One of the six speakers

One of the six speakers

Soon we finally join Waiyaki way at Brookside drive and the traffic is really bad. The honks the driver pressed on were good enough to scare the small car drivers into letting him pass. However, where he found bigger trucks, there was no one to bully so he chose to overlap. This is where I called on Jesus, as the driver maneuvered so close to the drainages, I knew the old age had kicked in as I wanted to scream STOP! Again, the younglings were calm and on their phones, while others were discussing the way they would go back for what we called squadi in my days. I wonder what they call it now. Listening to them was a good distraction, I mean my ears could actually filter the music and pick their voices. A couple of maneuvers here and there and we were onto another escape route. This one was quite good as we passed a couple of posh houses, the Muthangari residence was quite catchy. This was plus to my trip.

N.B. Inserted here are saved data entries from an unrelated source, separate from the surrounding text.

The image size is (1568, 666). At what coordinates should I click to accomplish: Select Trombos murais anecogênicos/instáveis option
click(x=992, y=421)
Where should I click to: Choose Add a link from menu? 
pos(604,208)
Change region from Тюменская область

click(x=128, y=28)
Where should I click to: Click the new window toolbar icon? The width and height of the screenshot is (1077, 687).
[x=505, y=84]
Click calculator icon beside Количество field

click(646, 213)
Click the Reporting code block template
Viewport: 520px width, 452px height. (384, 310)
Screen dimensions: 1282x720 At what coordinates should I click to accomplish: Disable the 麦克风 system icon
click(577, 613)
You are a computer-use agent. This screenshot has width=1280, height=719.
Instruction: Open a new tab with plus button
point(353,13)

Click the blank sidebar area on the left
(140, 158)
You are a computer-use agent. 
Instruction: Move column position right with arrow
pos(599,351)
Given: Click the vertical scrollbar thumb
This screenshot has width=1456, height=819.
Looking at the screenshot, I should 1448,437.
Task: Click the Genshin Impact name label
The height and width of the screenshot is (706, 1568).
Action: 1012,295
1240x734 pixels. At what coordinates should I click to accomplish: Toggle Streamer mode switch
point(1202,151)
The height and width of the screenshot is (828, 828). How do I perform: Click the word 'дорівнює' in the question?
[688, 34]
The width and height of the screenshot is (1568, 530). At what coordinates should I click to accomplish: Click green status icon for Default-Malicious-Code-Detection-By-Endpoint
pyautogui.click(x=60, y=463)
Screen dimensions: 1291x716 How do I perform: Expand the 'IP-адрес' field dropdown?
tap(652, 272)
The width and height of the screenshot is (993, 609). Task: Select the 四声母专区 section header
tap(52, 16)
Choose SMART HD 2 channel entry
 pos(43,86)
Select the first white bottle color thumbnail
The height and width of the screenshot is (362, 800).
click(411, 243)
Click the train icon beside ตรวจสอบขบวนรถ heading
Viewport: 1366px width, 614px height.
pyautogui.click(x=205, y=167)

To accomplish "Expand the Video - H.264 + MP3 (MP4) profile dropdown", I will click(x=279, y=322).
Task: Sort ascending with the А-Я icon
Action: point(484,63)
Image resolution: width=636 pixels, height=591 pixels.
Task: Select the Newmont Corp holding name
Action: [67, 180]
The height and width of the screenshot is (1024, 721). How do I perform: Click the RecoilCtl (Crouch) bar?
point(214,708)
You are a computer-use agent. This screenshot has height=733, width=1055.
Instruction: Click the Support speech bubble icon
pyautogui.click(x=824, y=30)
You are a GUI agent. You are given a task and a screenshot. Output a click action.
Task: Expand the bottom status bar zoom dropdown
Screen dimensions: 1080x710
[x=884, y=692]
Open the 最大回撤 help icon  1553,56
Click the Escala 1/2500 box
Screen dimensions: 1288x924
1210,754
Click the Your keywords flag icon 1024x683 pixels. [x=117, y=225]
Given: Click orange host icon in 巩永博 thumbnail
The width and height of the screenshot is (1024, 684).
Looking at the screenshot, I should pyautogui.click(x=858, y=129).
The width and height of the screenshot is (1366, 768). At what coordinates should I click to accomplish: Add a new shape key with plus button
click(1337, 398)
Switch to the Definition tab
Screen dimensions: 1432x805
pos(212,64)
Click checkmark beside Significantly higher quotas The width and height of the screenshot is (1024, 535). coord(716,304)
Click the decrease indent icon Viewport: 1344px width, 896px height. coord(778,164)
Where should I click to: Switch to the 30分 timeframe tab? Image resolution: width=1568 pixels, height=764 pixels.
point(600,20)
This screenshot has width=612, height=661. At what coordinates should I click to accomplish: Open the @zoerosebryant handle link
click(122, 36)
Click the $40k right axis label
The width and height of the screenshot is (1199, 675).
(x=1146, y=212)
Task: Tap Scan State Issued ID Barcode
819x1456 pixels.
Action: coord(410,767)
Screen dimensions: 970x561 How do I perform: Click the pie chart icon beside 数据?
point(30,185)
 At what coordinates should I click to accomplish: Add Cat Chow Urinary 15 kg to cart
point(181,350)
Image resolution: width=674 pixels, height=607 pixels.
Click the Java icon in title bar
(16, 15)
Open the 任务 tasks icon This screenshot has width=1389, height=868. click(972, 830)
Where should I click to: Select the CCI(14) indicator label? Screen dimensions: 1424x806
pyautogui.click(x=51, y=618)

Finally we got to what was causing the major snarl up, the transformer that had fallen near Kianda School. I thanked Kenya Power for the time taken to move it as it got me to rethink a couple of things. I began to understand that the youth part was slowly letting go and I was getting to the part where soon one of the kanges, assuming it’s a norm these days, would say “harakisha mathe.” In less than ten minutes, I was alighting. The youth part of me was still arguing that I could probably blame the village for my lack of proper exposure. Wait for it, the younglings who wanted to go for the squadi, found out they had to alight too, as it was not going back to town. As they sadly alighted, it hit me, it’s not where I lived, I had moved to the next phase. Through the thought of short circuiting lights, feeling like my ear drums would burst, I stared at the KBZ jav as it quickly drove off and realized then that truly age had caught up with me. There is nothing wrong with the cool lights, the loud music and the three kanges, probably there is a lot of support required in that job. I walked home slowly, smiling and appreciating the point in my life where I was at that level. My peers from Kikuyu must surely remember Alicia & Ng’ombe. That’s as far as my memory goes.